* _Records from a collection_:
* * * * * * * * *

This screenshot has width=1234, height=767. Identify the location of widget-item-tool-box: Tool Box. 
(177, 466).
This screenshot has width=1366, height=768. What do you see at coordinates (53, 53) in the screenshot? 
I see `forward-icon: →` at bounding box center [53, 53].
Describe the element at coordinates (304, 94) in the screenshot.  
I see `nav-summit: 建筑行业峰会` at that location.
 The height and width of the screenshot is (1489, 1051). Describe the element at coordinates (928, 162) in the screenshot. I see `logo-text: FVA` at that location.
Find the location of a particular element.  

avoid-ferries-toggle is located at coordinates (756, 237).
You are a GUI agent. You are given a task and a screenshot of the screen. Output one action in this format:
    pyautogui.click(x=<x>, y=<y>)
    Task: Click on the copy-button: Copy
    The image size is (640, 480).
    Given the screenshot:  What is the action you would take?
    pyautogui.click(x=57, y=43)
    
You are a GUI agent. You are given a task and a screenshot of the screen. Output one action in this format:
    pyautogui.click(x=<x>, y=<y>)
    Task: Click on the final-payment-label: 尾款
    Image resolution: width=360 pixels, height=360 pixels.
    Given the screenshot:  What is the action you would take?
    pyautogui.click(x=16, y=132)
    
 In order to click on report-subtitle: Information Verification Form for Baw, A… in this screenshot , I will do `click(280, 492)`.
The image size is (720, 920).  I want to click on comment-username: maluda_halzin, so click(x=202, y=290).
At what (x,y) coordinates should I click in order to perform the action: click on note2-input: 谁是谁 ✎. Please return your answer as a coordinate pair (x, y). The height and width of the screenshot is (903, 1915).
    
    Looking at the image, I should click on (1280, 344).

* * * * * * * * *

* _Exercise prompt_:
Rewrite every item above with "GUI agent" swapped for "screen assistant", leaving everything else unchanged.

* _The completed task_:
This screenshot has width=1234, height=767. Identify the location of widget-item-tool-box: Tool Box. 
(177, 466).
This screenshot has width=1366, height=768. What do you see at coordinates (53, 53) in the screenshot? 
I see `forward-icon: →` at bounding box center [53, 53].
Describe the element at coordinates (304, 94) in the screenshot.  
I see `nav-summit: 建筑行业峰会` at that location.
 The height and width of the screenshot is (1489, 1051). Describe the element at coordinates (928, 162) in the screenshot. I see `logo-text: FVA` at that location.
Find the location of a particular element.  

avoid-ferries-toggle is located at coordinates (756, 237).
You are a screen assistant. You are given a task and a screenshot of the screen. Output one action in this format:
    pyautogui.click(x=<x>, y=<y>)
    Task: Click on the copy-button: Copy
    The image size is (640, 480).
    Given the screenshot:  What is the action you would take?
    pyautogui.click(x=57, y=43)
    
You are a screen assistant. You are given a task and a screenshot of the screen. Output one action in this format:
    pyautogui.click(x=<x>, y=<y>)
    Task: Click on the final-payment-label: 尾款
    Image resolution: width=360 pixels, height=360 pixels.
    Given the screenshot:  What is the action you would take?
    pyautogui.click(x=16, y=132)
    
 In order to click on report-subtitle: Information Verification Form for Baw, A… in this screenshot , I will do `click(280, 492)`.
The image size is (720, 920).  I want to click on comment-username: maluda_halzin, so click(x=202, y=290).
At what (x,y) coordinates should I click in order to perform the action: click on note2-input: 谁是谁 ✎. Please return your answer as a coordinate pair (x, y). The height and width of the screenshot is (903, 1915).
    
    Looking at the image, I should click on (1280, 344).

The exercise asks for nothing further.